Soulless The Girl in the Box

Chapter 10



Sienna Nealon



I awoke to a headache that felt as though a lumberjack had decided to chop down my skull. Light was shining through a window and there was a faint rattling that I was sure was between my ears, the remnants of my brain trying to escape its own stupidity for drinking too much last night. I groaned and realized that the buzzing was not in my head: it was in fact to the left of it, on the nightstand next to the hotel bed I was sleeping in.

I rolled over and grabbed my phone, slapping the talk button without bothering to check the display. I wondered for a half-second if this was what life had been like before Caller ID. “Hello?” My voice was little more than a croak.

“Hey.” I heard the quiet voice of Zack on the other end of the line and sat up, far too fast for my own good.

“Owww,” I said, my hand rushing to my temple, which felt as though it were about to explode.

“You okay?” Zack sounded a little resigned. Or cautious. Actually, it was hard to tell because the pain in my head was so sharp.

“Yes. Just...have a headache.”

“Hm. First night on a mission, away from the Directorate...” He sounded like he was brainstorming. “Let me guess, they gave you cover as an FBI agent, complete with an ID that said you were over twenty-one.”
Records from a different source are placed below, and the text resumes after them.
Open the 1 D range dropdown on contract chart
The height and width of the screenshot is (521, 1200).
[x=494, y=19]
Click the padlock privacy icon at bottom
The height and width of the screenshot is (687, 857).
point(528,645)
“Should I worry that you immediately assume the worst about me?” I tried to cram some reproach into my words, but I’m pretty sure it failed. I dangled my legs over the edge of the bed. Apparently I hadn’t managed to shed my suit before I passed out.

“You should assume that I’ve been a college student at roughly your age. My fake IDs weren’t as realistic as what the Directorate can produce. Also, I’ve been on some of those ‘sit around and wait’ assignments. They’re moments of excitement followed by long stretches of boring nothing.”

“That sounds familiar.” I stood up and hung my head, because it felt better for some reason. I paused, trying to string together some thoughts. “About last night...”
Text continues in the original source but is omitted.